Required action: Transcribe all of the entries, matching each one exactly.

Material supplied:
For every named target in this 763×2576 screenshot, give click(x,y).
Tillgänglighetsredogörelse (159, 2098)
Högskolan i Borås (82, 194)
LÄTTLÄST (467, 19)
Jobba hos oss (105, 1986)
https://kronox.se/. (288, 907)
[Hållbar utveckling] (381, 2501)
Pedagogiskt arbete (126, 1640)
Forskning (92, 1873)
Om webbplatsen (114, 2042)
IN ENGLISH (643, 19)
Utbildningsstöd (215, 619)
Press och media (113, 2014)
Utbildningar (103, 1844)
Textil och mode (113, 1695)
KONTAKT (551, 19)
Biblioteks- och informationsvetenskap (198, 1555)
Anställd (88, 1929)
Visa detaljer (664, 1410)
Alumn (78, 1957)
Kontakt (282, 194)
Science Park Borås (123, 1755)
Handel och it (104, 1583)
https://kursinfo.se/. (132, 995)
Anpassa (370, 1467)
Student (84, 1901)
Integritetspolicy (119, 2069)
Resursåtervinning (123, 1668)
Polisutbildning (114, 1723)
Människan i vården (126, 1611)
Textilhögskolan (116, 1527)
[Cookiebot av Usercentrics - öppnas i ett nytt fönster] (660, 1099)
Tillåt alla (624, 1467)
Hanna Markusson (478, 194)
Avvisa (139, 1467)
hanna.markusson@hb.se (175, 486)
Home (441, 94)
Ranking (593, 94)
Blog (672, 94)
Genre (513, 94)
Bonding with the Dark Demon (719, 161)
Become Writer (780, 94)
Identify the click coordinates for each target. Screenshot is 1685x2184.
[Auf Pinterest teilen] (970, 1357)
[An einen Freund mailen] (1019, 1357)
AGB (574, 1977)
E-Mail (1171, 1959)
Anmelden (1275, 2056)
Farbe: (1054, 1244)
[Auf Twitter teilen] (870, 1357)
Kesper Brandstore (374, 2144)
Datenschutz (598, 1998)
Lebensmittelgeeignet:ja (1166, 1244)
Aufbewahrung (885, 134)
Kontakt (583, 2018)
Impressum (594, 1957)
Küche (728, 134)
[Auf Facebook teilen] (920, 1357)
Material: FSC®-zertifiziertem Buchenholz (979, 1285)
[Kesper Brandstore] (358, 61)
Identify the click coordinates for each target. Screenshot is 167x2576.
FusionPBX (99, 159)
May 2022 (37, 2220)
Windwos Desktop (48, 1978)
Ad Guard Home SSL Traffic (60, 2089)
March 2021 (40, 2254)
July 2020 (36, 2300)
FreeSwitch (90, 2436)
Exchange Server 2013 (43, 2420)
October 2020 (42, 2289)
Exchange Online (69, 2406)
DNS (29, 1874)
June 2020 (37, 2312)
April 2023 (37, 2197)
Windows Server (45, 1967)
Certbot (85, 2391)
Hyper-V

Exercise response:
For every named target in this 763×2576 screenshot, give click(x,y).
Tillgänglighetsredogörelse (159, 2098)
Högskolan i Borås (82, 194)
LÄTTLÄST (467, 19)
Jobba hos oss (105, 1986)
https://kronox.se/. (288, 907)
[Hållbar utveckling] (381, 2501)
Pedagogiskt arbete (126, 1640)
Forskning (92, 1873)
Om webbplatsen (114, 2042)
IN ENGLISH (643, 19)
Utbildningsstöd (215, 619)
Press och media (113, 2014)
Utbildningar (103, 1844)
Textil och mode (113, 1695)
KONTAKT (551, 19)
Biblioteks- och informationsvetenskap (198, 1555)
Anställd (88, 1929)
Visa detaljer (664, 1410)
Alumn (78, 1957)
Kontakt (282, 194)
Science Park Borås (123, 1755)
Handel och it (104, 1583)
https://kursinfo.se/. (132, 995)
Anpassa (370, 1467)
Student (84, 1901)
Integritetspolicy (119, 2069)
Resursåtervinning (123, 1668)
Polisutbildning (114, 1723)
Människan i vården (126, 1611)
Textilhögskolan (116, 1527)
[Cookiebot av Usercentrics - öppnas i ett nytt fönster] (660, 1099)
Tillåt alla (624, 1467)
Hanna Markusson (478, 194)
Avvisa (139, 1467)
hanna.markusson@hb.se (175, 486)
Home (441, 94)
Ranking (593, 94)
Blog (672, 94)
Genre (513, 94)
Bonding with the Dark Demon (719, 161)
Become Writer (780, 94)
Identify the click coordinates for each target. Screenshot is 1685x2184.
[Auf Pinterest teilen] (970, 1357)
[An einen Freund mailen] (1019, 1357)
AGB (574, 1977)
E-Mail (1171, 1959)
Anmelden (1275, 2056)
Farbe: (1054, 1244)
[Auf Twitter teilen] (870, 1357)
Kesper Brandstore (374, 2144)
Datenschutz (598, 1998)
Lebensmittelgeeignet:ja (1166, 1244)
Aufbewahrung (885, 134)
Kontakt (583, 2018)
Impressum (594, 1957)
Küche (728, 134)
[Auf Facebook teilen] (920, 1357)
Material: FSC®-zertifiziertem Buchenholz (979, 1285)
[Kesper Brandstore] (358, 61)
Identify the click coordinates for each target. Screenshot is 167x2576.
FusionPBX (99, 159)
May 2022 (37, 2220)
Windwos Desktop (48, 1978)
Ad Guard Home SSL Traffic (60, 2089)
March 2021 (40, 2254)
July 2020 (36, 2300)
FreeSwitch (90, 2436)
Exchange Server 2013 (43, 2420)
October 2020 (42, 2289)
Exchange Online (69, 2406)
DNS (29, 1874)
June 2020 (37, 2312)
April 2023 (37, 2197)
Windows Server (45, 1967)
Certbot (85, 2391)
Hyper-V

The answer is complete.